Alberto, originally from Albacete, is sad to be away from his family, as they live in different cities.

“Many studies speak to the fact that climate and environment influence mood. Just like on vacation, just like when we reach our goals. Also on an economic level, we all know that the slope of January is complicated”, says Bermejo, in line with Irene’s opinion.

Despite its bad reputation, Bermejo points out that sadness is a normal emotion, and even necessary, because “extreme and constant happiness does not exist, our state of mind fluctuates”.

As he states, psychologists often meet in their consultations with patients who have learned in their environment to avoid this feeling, to forbid it and not to externalize it, something that he recommends avoiding, because this “allows us to connect with ourselves , let us be in our own duels and at peace, tranquil. These emotional states help us to be much calmer and relieved when we have to enjoy other, more pleasant emotions like joy.”

How to deal with sadness?

When asking about the center of Madrid, the answers are varied.

Marta, a resident of the Spanish capital, confesses that when she feels bad, she chooses to eat something sweet, while her partner Adrián chooses to improvise a plan that forces him to leave the house.
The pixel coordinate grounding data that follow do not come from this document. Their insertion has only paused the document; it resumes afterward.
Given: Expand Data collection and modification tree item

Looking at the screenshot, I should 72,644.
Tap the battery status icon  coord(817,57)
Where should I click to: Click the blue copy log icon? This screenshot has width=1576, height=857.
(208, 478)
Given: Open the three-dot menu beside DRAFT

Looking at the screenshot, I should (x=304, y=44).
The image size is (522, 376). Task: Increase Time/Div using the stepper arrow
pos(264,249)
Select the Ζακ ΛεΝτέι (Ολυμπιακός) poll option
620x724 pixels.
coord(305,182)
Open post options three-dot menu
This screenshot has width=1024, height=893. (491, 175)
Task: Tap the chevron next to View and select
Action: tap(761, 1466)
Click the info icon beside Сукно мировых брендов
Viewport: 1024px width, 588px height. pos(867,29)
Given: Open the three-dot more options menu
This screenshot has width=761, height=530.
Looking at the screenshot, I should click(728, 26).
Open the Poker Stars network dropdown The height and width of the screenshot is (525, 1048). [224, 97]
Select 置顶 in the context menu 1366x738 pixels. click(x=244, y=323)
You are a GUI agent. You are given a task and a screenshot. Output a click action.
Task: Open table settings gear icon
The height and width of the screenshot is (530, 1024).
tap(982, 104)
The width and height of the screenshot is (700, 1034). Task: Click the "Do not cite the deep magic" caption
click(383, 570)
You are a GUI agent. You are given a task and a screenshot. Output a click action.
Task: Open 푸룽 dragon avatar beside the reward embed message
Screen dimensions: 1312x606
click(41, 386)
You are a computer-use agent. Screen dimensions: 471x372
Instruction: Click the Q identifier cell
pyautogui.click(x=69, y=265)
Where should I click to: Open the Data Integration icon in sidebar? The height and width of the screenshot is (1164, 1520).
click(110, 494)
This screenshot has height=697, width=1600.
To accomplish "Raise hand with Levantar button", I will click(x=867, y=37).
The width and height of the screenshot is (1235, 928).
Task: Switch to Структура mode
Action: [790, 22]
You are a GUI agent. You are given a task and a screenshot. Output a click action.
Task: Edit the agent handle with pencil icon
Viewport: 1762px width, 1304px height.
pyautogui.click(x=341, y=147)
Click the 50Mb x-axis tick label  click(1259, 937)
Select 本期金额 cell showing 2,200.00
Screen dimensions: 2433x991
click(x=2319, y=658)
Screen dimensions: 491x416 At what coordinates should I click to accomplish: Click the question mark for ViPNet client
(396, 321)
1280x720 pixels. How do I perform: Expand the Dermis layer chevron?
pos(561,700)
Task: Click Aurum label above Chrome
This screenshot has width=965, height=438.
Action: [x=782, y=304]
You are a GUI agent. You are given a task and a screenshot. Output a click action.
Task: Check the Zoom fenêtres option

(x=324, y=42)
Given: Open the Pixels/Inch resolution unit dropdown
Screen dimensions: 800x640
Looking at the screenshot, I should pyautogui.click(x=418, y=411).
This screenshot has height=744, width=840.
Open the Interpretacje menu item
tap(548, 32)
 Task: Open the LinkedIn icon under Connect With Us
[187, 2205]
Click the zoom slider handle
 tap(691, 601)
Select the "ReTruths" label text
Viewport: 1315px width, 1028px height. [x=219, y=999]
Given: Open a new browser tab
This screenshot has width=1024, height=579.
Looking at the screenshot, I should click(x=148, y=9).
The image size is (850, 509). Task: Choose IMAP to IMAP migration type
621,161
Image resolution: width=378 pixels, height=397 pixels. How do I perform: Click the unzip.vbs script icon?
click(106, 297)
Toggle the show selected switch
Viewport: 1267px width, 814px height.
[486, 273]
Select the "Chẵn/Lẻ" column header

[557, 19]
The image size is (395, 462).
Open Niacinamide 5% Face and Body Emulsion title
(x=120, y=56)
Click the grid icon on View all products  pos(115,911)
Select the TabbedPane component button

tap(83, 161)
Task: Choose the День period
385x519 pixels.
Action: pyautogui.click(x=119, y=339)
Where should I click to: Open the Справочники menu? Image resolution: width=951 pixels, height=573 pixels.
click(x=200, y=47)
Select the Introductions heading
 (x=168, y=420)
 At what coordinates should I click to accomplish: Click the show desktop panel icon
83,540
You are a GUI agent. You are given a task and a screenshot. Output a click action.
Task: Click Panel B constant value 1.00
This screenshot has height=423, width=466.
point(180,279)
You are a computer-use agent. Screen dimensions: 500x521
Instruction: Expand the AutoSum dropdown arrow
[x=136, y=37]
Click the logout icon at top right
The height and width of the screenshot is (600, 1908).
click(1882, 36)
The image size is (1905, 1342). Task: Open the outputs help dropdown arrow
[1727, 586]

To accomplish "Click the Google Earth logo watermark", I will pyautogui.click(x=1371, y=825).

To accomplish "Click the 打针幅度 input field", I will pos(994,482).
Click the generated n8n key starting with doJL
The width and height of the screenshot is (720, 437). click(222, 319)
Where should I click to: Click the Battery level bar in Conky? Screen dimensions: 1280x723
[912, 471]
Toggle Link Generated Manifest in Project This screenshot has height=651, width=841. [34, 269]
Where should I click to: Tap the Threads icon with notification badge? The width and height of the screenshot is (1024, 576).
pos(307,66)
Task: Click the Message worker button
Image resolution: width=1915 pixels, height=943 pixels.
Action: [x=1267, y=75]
Mariano, on the other hand, prefers to cheer up when he sees his friends and loved ones.

In this sense, Bermejo points out that the important thing when sadness dominates us is to bury the taboo and “promote spaces where there is emotional communication, not only pleasant emotions, but also unpleasant ones”.

As a first step, the psychologist recommends becoming aware of what you are feeling and, later, looking for that place or space “where you can express it and where you can also find comfort and then be in more pleasant states”.